* **Extract**
·····

March 2016 Issue of Linux Journal
Now We're the Cool Kids!
I wish I could go back and tell eight-year-old me that someday it would be a point of pride that I wrote BASIC programs on a TI-99/4A connected to a black-and-white TV. Back then, even playing video games was looked down on, and if you actually typed out a 100-line program to make a worm wiggle across the screen, you were a straight-up nerd. Oh, how the times have changed. Now all those years of nerdery have paid off, and I'm the guy everyone asks tech questions. I've turned that nerd badge of shame into one of honor. Dear eight-year-old me: you'll turn out fine. PS: Learn to code while you're young; you'll regret it later if you don't!
This month, we have columns and articles written by a bunch of nerds. Awesome, right? We start out with Reuven M. Lerner, who talks about analyzing data—specifically, analyzing Apache Web server logfiles. Python turns out to be a great tool for analyzing this sort of data, and Reuven shows how to use some awesome Python tools to do so. Dave Taylor follows up with bconvert, which is a great program for converting base numbers in a script. If you are a fan of that "There are only 10 types of people in the world" shirt, you'll want to read Dave's column.
Kyle Rankin describes how to tweak GRUB2 so that you easily can boot from an ISO file. Although it's still possible to extract an ISO and create a bootable filesystem to boot from a USB drive, GRUB2 allows booting from an ISO file itself. I add my nerdiness to the mix this month by showing multiple ways to back up your files—specifically, backing them up off-site. As someone who has had my house burn down, I can tell you firsthand how important it is to back up your data somewhere geographically different from where you create it. Thankfully with the cloud, there are lots of options, and many of them are free or cheap.

·····

* **Given material**
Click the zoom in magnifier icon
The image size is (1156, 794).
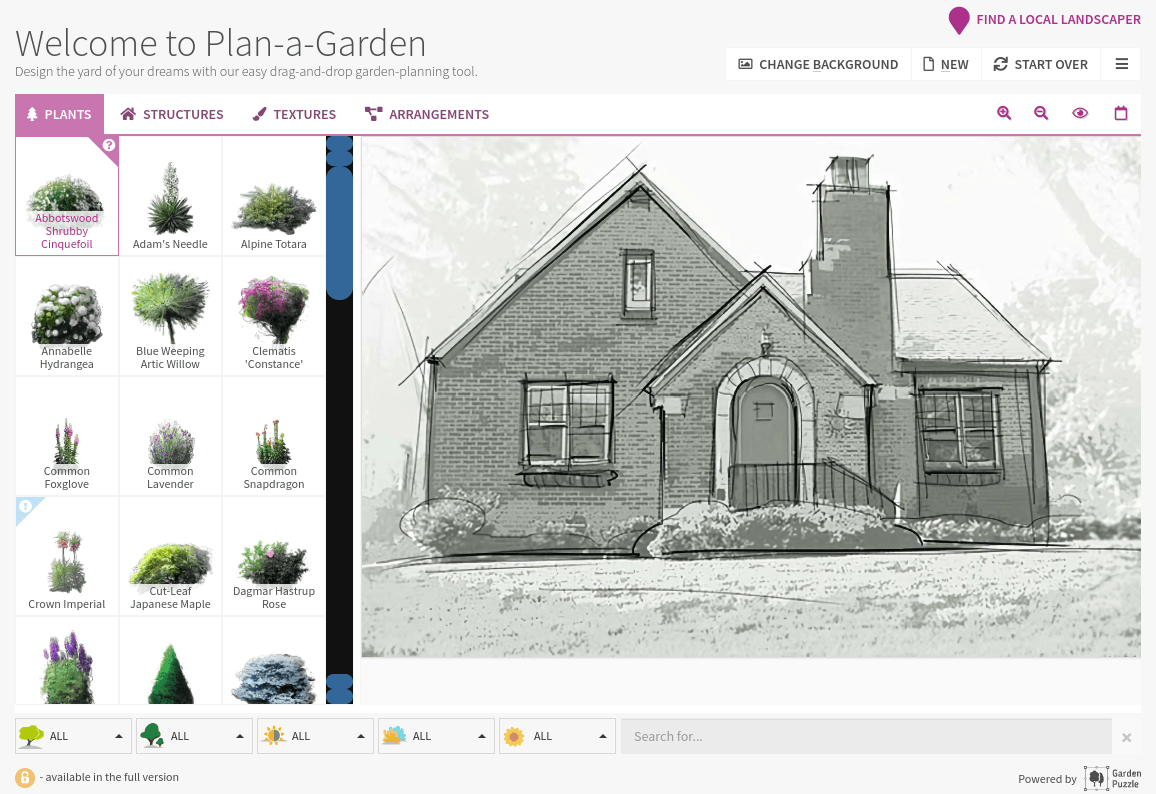click(1004, 114)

·····

* **Goals**
1) In the Linux Journal editorial, what computer did the writer use for BASIC programs as a child?
2) Carry the Linux Journal editorial forward from its last sentence.
The data is separate material, unrelated to the Linux Journal editorial.

* **Responses for each task**
1) A TI-99/4A connected to a black-and-white TV.

2)
If you've booted Linux in the past decade, you've used an initrd in order to load the system. Using an init ramdisk (or initram filesystem) is a great way to load a temporary, stripped-down root filesystem during bootup. Eduardo Arcusa Les explains the nuances of initrd and shows how to take advantage of the brilliant concept that makes booting Linux so easy. Using a real-world example, he describes how initrd has been incredibly useful for him and can be for others as well.
Finally, my friend Charles Thomas covers how to use tmux to split your terminal window into multiple window panes and rearrange them on the fly. I have to admit, I'm so used to using screen that I haven't really tried tmux. Part of my hesitation is that screen works, and tmux seems a bit confusing. Charles takes away one of my complaints this month by explaining how powerful (and usable) tmux can be. You might even find tmux to be better than screen depending on your situation.
We have all the same product announcements, tech tips and cool upfront pieces this month as well. Plus, you might notice we've switched to a single-column format, which should make reading on digital devices much easier—especially reading code snippets! We enjoy being nerds, and we enjoyed putting this nerdy issue together for you. We hope you enjoy it as well!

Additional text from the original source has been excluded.